Changing the Amount, Size and Level of Logs in the ESM and Traps Agent

The ESM core service, ESM web console, Traps Agent service and Traps Agent console log ten 5MB log files with "Debug" messages as the minimal level of logging by default.

As more endpoints are installed and more features enabled (especially WildFire integration), a larger amount of logs is created regularly by the agent (on the endpoint) and the Core and Console (on the servers). This causes the logs to be very short lived and not relevant for issues logged a few days back.

Server log locations:

• On ESM Core servers, the server logs are located in %ProgramData%\Cyvera\Logs and are named "Server.log" (older logs are renamed "Server.0.log", "Server.1.log"..."Server.9.log")
• On ESM Console servers, the web logs are located in %ProgramData%\Cyvera\Logs and are named "DebugWeb.log" (older logs are renamed "DebugWeb.0.log", "DebugWeb.1.log"..."DebugWeb.9.log")
• On the endpoint, Traps service logs are located in %ProgramData%\Cyvera\Logs and are named "Service.log" (older logs are renamed "Service.0.log", "Service.1.log"..."Service.9.log")
• On the endpoint, Traps agent console logs are located in %USERPROFILE%\AppData\Roaming\Cyvera\Logs and are named "Console.log" (older logs are renamed "Console.0.log", "Console.1.log"..."Console.9.log")
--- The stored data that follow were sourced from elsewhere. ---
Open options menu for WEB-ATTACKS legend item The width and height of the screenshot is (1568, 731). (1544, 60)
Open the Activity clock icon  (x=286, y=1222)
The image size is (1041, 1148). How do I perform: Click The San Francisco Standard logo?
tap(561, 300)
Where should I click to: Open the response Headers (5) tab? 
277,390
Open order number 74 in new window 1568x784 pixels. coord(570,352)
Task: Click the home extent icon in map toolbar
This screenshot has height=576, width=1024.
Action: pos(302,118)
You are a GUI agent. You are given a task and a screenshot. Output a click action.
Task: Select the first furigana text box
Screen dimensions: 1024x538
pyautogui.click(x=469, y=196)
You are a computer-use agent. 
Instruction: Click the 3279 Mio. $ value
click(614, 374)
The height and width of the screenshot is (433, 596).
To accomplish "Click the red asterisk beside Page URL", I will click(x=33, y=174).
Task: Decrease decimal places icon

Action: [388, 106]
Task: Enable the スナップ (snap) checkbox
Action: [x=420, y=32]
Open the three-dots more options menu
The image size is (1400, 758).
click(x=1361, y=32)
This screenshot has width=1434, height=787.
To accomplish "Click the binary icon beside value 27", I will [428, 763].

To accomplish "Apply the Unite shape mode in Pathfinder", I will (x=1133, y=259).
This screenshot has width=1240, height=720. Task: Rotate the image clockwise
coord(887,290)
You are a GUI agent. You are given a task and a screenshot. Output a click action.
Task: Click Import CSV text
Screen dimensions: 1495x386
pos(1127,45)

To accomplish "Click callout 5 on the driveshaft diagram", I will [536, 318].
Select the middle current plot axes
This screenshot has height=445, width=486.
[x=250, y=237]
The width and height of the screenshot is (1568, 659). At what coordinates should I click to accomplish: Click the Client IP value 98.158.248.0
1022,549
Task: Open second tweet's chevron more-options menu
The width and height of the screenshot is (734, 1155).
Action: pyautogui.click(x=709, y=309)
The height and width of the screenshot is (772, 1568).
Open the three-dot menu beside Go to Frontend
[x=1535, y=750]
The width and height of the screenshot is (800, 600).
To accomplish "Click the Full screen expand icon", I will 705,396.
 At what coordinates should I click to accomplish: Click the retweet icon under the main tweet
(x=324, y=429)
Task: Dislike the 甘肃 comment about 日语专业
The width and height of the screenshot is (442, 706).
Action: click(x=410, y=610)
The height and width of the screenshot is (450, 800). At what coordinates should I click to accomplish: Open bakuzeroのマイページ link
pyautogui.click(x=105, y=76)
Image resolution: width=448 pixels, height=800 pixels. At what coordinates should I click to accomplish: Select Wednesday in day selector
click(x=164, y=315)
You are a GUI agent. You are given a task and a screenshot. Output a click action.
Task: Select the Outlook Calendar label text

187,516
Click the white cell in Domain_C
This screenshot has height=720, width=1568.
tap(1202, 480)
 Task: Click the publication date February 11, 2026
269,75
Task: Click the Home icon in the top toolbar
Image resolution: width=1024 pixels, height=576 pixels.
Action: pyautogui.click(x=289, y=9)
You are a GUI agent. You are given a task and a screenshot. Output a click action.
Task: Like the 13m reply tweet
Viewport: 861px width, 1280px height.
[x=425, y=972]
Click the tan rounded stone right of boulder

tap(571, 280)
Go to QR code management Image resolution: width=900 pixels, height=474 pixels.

It is recommended, when possible, to increase the amount and size of logs created when enabling "High logging" features. Additionally, in a stable environment, the logging level can be raised to allow fewer logs to be written in the log file and, in turn, create longer lasting log files.

Note: When raising the minimal level of logging some issues might not get logged at all.

The configuration of the amount, size and level of logging does not have a UI representation but can be changed by editing specific XML files.

• ESM Core server logs:
  The XML file is located at: %Programfiles%\Palo Alto Networks\Endpoint Security Manager\Server and is called CyveraServer.exe.nlog
• ESM Console DebugWeb logs:
  The XML file is located at: %Programfiles%\Palo Alto Networks\Endpoint Security Manager\web and is called Web.config
• Traps agent service logs:
  The XML file is located at: %Programfiles%\Palo Alto Networks\Traps and is called CyveraService.exe.nlog
• Traps agent console logs:
  The XML file is located at: %Programfiles%\Palo Alto Networks\Traps and is called CyveraConsole.exe.nlog

Opening the XML file will reveal the following entry:

Note: This example is taken from the ESM server log configuration file.

<targets asyn="true">

    <target name="file"

  xsi:type="File"

  fileName="${specialfolder:folder=CommonApplicationData}\Cyvera\Logs\Server.log"

  maxArchiveFiles="10"

  archiveAboveSize="50000000"

  archiveNumbering="Rolling"

  layout="${longdate} ${level:uppercase=true} ${processname}(${threadid}) ${logger} ${message} ${exception:innerFormat=ToString:format=ToString}"

  />

And lower in the file:

<rules>

    <logger name="*" minlevel="Debug" writeTo="file" />

Usage

1. Editing the "maxArchiveFiles" will set the amount of files created (keeping the convention of "Server.xx.log" as the file name)
2. Editing the "archiveAboveSize" will set the size limit of each log file (value is in bytes)
3. Editing the "Minlevel=" entry will change the minimal level of logging in the log - the options are: Trace, Debug, Info, Warn, Error.

Important! Restarting the relevant service (Traps, ESM or IIS) is required for the changes to take effect.